Perbandingan sudut pandang dalam novel Ronggeng Dukuh Paruk
adalah sebagai sudut pandang orang pertama serba tahu. Ahmad Tohari memasukkan
sudut pandang keakuannya pada tokoh Rasus yang dibuat seolah tahu semua hal
yang terjadi pada semua tokoh lainnya yang terdapat dalam novel ini. Dan, perbandingan
novel Nayla cerita yang disampaikan sangat menyentuh hati pembaca, karena menceritakan
sesosok perempuan yang keras kepala namun dengan berjalannya waktu mampu merubah segala keadaan pada diri Nayla. Selalu
bekerja keras dan tidak mudah menyerah dalam segala hal karena kegigihannya, keinginan
yang diharapkan selama ini sudah tercapai.

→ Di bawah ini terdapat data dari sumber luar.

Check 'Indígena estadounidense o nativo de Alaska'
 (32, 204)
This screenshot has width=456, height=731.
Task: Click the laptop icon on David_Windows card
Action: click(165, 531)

Kelebihan dalam novel ini dapat di pahami menurut
beberapa nilai, diantaranya nilai penghormatan dan kemanusiaan terhadap
perempuan. Srintil berusaha untuk mempertahankan moralitasnya dan berusaha
keluar dari dunia hitam yang memberikan tekanan yang mendalam. Supaya dapat
dihargai oleh laki-laki, bahwa perempuan tidak selalu diperbudak dan selalu
mengikuti hawa nafsu seorang laki-laki yang merendahkan harga dirinya, karena
selalu dikekang dalam memilih hidupnya sendiri. Serta mampu memberi gambaran
yang dapat di kenang agar kita selalu mengenang sejarah dalam kehidupan kita
dan di sekeliling kita. Karena, apa yang sudah terjadi di sekeliling kita atau
kehidupan kita itu merupakan pengalaman. Agar
mampu berhati-hati pada masa yang akan datang karena masa lalu bukanlah
kegagalan.
Kekurangan dalam novel ini penceritan sangat bertele-tele, karena menceritakan keberadaan desa terpencil secara
keseluruhan. Gaya bahasa yang digunakan terlalu berlebihan dan tidak sopan untuk
dibaca, diantaranya seperti”bajul buntung, dsb”. Isi novel tersebut sangat
membosankan untuk dibaca secara keseluruhan, karena alur ceritanya hampir sama
walapun beda tempat atau kejadiannya , seperti tidak ada perubahan.